THE JIST of MY PROSE
A cold and familiar film, only the great acting saves this relentlessly uninteresting script from being an utterly worthless film.


        O’Connor’s film starts out promising enough. He wisely keeps the film measured in a
string of short bursts, popping a number of bubbling sentimentalities. Kimberly J. Brown,
playing Ava,  is immaculate - even moreso than Janet McTeer (as Mary Jo, she fades into
the role like bleach into a pair of jeans). Brown shows us a child actor willing to be the
role instead of teasing the spotlight with childlike overacting.

         And this is all apparent from the very start.

         Unfortunately, what ends up emerging from the sketch act of a script is that the
big picture is left to loaf too much. ‘Tumbleweeds’ loiters unpleasantly on a line that’s
been treaded to death in a genre that’s like a coiled snake : full of venom and completely
unpredictable. I’ll easily earn that hostile “you-wouldn’t-understand-because-you’re-
not-a-woman” nod here. Hopefully women (yes, in general) will wonder just why this
film has such a gleeless scent for a movie that is attempting to praise, among other
things, the celebration of being a woman and the joys that go with nurturing children. It’s
a film that favors the quick rewards of the ‘coming-of-age’ talks over the slow burn of
actually seeing a ‘coming-of-age’ change in both the mother and the daughter. We learn
almost nothing about these characters except that Mary Jo is both impulsive and
compulsive and that Ava is guilty of a great deal of naivete, which ends up being
somewhat patronizing to her character, instead of a natural side effect of youth.

         And essentially, when ‘Tumbleweeds’ strives to fulfill the male end of life in this,
a very impersonal memoir of sorts, it bungles it horribly. It’s miles from being anti-male,
though it seems to flirt with the idea enough that it’s thought about it. It’s just not bright
enough to pull off a sly dig at men. The film’s men only come in two flavors : good and
evil. None of them are fleshed out enough to be more than simple benchmarkers and
cardboard simulations for Mary Jo and Ava to love and leave. (and don’t say that it’s the
mother and daughter picture. As Chris Rock pointed out : (paraphrasing) We need
fathers. A mother can raise a child by herself but that don’t mean it’s to be done. You can
drive a car with just your feet, but that doesn’t make it a good idea).

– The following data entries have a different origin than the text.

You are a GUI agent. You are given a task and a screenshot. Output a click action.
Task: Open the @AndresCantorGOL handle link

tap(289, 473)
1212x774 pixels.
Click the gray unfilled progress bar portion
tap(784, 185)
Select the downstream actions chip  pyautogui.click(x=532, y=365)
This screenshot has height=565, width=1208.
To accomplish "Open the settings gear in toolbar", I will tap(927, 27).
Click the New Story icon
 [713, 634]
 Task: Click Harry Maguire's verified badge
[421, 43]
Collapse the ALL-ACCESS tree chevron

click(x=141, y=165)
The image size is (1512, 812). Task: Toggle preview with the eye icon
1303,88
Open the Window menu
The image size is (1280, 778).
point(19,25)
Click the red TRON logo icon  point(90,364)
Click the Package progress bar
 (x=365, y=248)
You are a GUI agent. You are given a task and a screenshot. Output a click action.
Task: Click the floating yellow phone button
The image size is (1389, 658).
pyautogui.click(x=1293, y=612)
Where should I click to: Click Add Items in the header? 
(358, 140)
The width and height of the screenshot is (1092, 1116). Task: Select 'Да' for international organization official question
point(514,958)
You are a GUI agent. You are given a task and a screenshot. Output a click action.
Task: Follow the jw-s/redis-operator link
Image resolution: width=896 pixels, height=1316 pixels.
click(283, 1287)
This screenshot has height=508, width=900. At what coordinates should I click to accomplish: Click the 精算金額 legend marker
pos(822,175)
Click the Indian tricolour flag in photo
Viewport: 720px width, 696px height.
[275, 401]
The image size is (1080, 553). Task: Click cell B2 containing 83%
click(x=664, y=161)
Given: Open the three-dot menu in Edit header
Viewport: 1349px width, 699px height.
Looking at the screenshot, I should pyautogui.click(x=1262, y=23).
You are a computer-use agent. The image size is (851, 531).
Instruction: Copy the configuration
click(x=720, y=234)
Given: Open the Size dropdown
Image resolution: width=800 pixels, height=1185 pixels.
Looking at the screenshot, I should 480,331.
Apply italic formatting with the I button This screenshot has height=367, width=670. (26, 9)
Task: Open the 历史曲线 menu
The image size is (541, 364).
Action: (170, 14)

         In it’s defense, ‘Tumbleweeds’ plays up the mother/daughter relationship - and
thank God, for that is its saving grace. The chemistry between these fine actresses is
wonderful and they are, in some scenes, fun to watch. It might be far too perfect for the
mother to choose a man that the daughter has liked from the start - and it’s not the only
place where the film challenges reality - but when she does, the heart starts to beat again
in this, a film that’s almost too cold to feel it’s own warmth.